* [Document]
————

By Yang Shengwen (Former member of Guizhou Society of Rural Culture)
For some, the only reason we pass on the traditional culture of our people is to raise other people’s awareness. They think the responsibility for passing on our traditional culture lies with the older generation. However, recently a group of young Miao people have returned to their villages to learn about traditional culture. In this they had no support from anyone. Their families, relatives and peers showed incomprehension. If leaving the village was seen a kind of search, why wasn’t returning a source of hope?
Searching again for our own history
In Guiyang there is a group of university students who come from Queniao Village[1]. They and I share the same experience. When we were small, we always gathered around our grandmothers listening to stories about the history of Miao people. This is how we grew up. I left my grandmother’s side when I was seven and went to school. My family and all my folks pinned their hopes on me when I started to go to school. I began to learn a language I had never heard spoken and read stories, in books, that were never told by my grandmother. I went to primary school in the village and then left home and went to the county town to attend secondary school. When I went to the university, I was far away from my village. Young Miao people have always wanted to rediscover the beautiful fairy tales and stories we heard when we were small, but these stories have become broken pieces under institutionalised education.
“Do you remember what happened during New Year last year?” asked Yang Guangjian. “We were having a drink at the home of Yang Guang. Some aunties came home and started singing wine songs. Wenhua and Aji cried. I didn’t know why they cried. Later I learnt what the aunties had sung. ‘Your family are so poor,’ they sang. ‘Dad and Mum lack resources. You don’t have what other children have. Away from home, you must have suffered a lot of hardship.’”. Wu Yi shook his head and said: “We young guys were useless. We should have sung a toast song to thank the aunties, but we didn’t even know what they were singing. We must go home to learn something.” As young Miao who live far from home and have lost our roots, we have always wanted to do something for our home village. In 2009, I got in touch with Guizhou Society of Rural Culture and found that what they were doing was just what I’d been searching for. I joined them as a young intern. When the internship came to an end, I joined the organisation. I’ve always been interested in the history of the Miao people and was always fascinated by their ancient songs and zhilu songs [ sung to lead the dead on their way to the next life]. Then I found a group of friends from Queniao Village. We returned to our village together and retraced the migration route of our ancestors. We wanted to search for our own history and stories. We chose to start from diaojiaolou [literally “hanging feet loft”: storeyed buildings supported by stilts], festivals, costumes, Miao songs and history. We want to learn all the stories about our own village, to let our hearts and souls come home.

————

* [Data segment]
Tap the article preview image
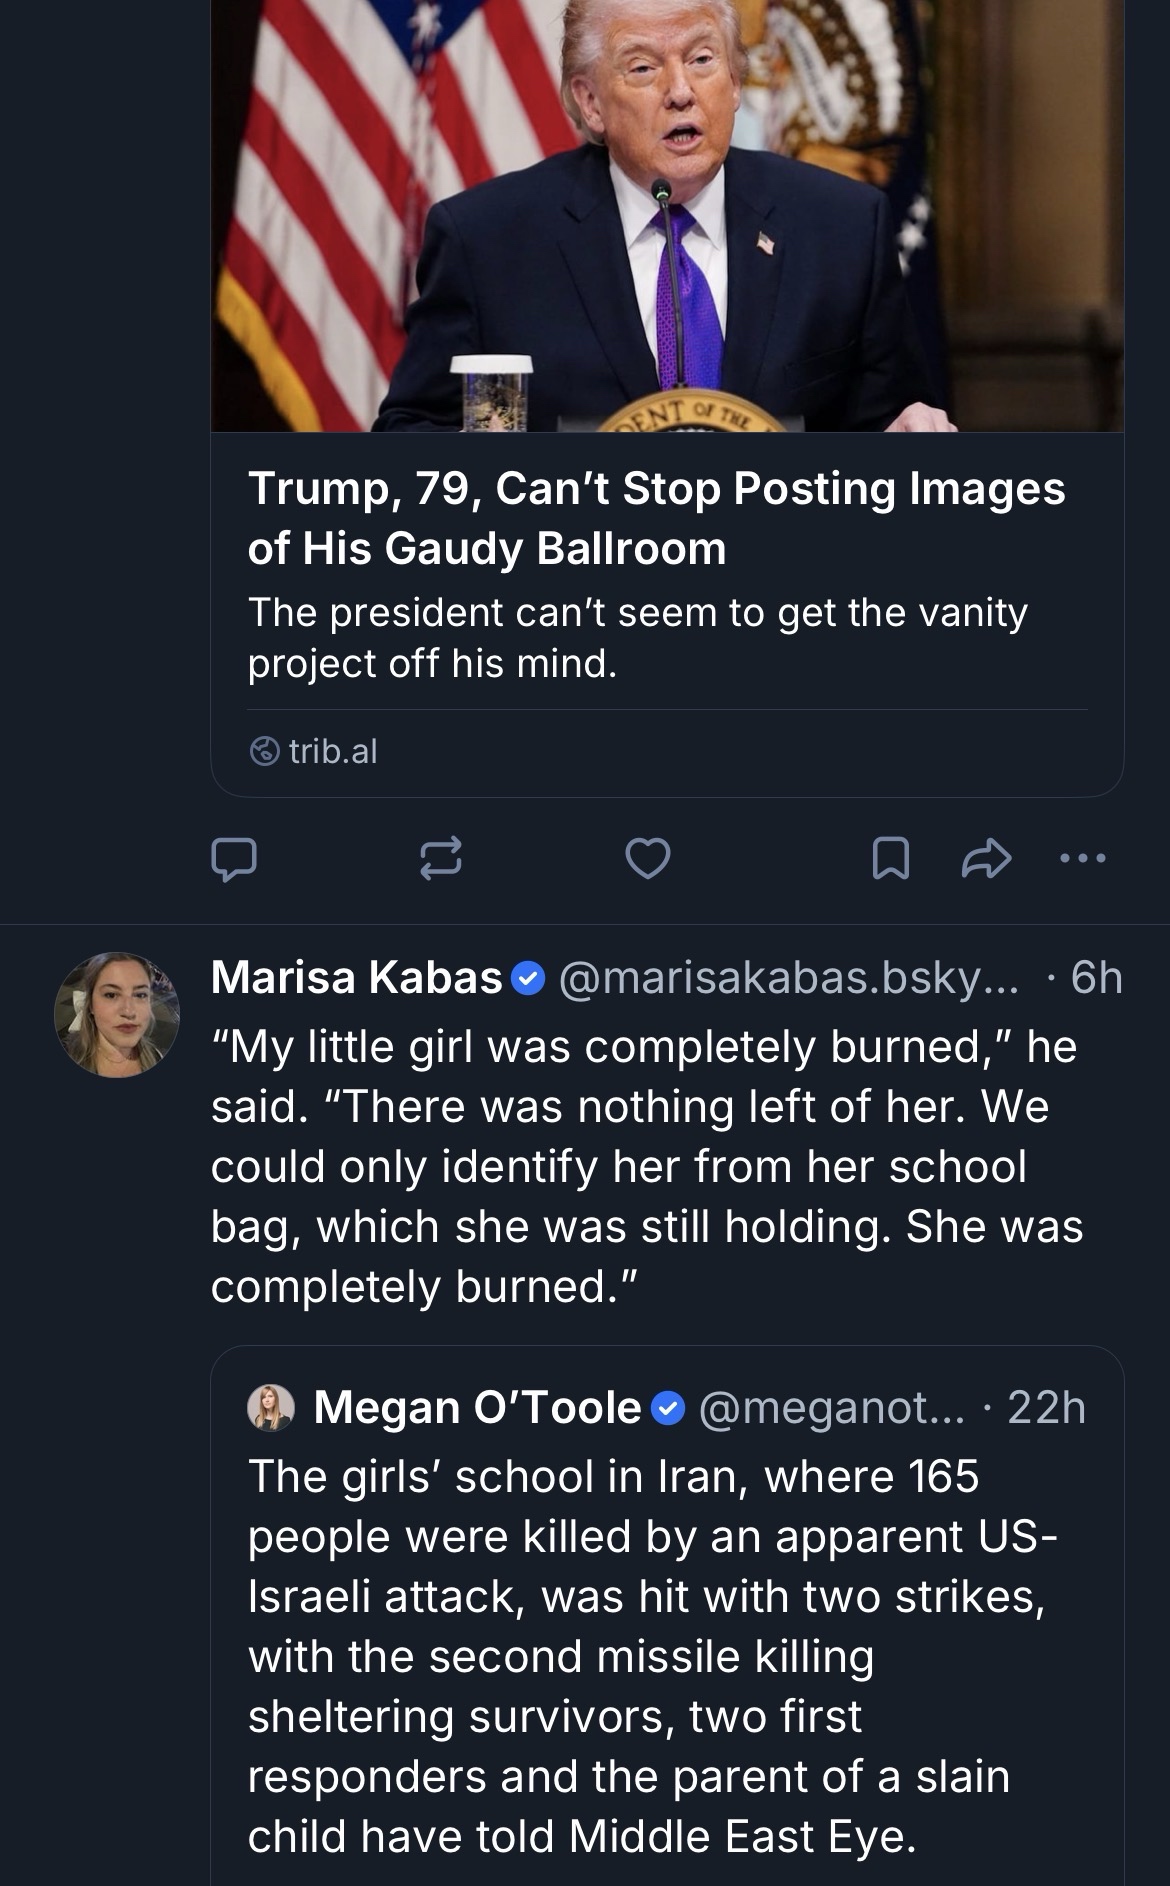The image size is (1170, 1886). (x=667, y=215)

————

* [Exercise requirements]
#1 Decide whether each statement agrees with the essay on young Miao people returning to their villages. Answer yes or no and quote the words that decide it: (a) The author left their grandmother's side at the age of seven to attend school. (b) The young Miao people who went back to their villages were supported by their families. (c) The author first got in touch with Guizhou Society of Rural Culture in 2009.
#2 Extend the essay on young Miao people returning to their villages, starting right after its final sentence.

* [Expected outputs]
#1
(a) Yes: "I left my grandmother’s side when I was seven and went to school."
(b) No: "In this they had no support from anyone. Their families, relatives and peers showed incomprehension."
(c) Yes: "In 2009, I got in touch with Guizhou Society of Rural Culture"

#2
Father: from disappointment to participation
In midsummer 2010, under the moonlight, nine young persons from Queniao Village and seven volunteers arrived at the Miao village of Queniao at 9 pm. An eight-day return visit had begun. We had dinner at my home. My parents did not know what their son was up to. They thought I was just having fun and that I’d brought friends from outside for a tour of Queniao. They had sent their son to school a decade ago thinking he would become a civil servant or a teacher one day. They thought their son would get a stable job that would earn pride for his folks. Yet they found he’d been wandering in different places, and seemed to be just drifting. What upset them most was that their son was leading the children of other families astray too. In their eyes, the kids were having aimless fun. I saw disappointment and anger in my parents’ eyes.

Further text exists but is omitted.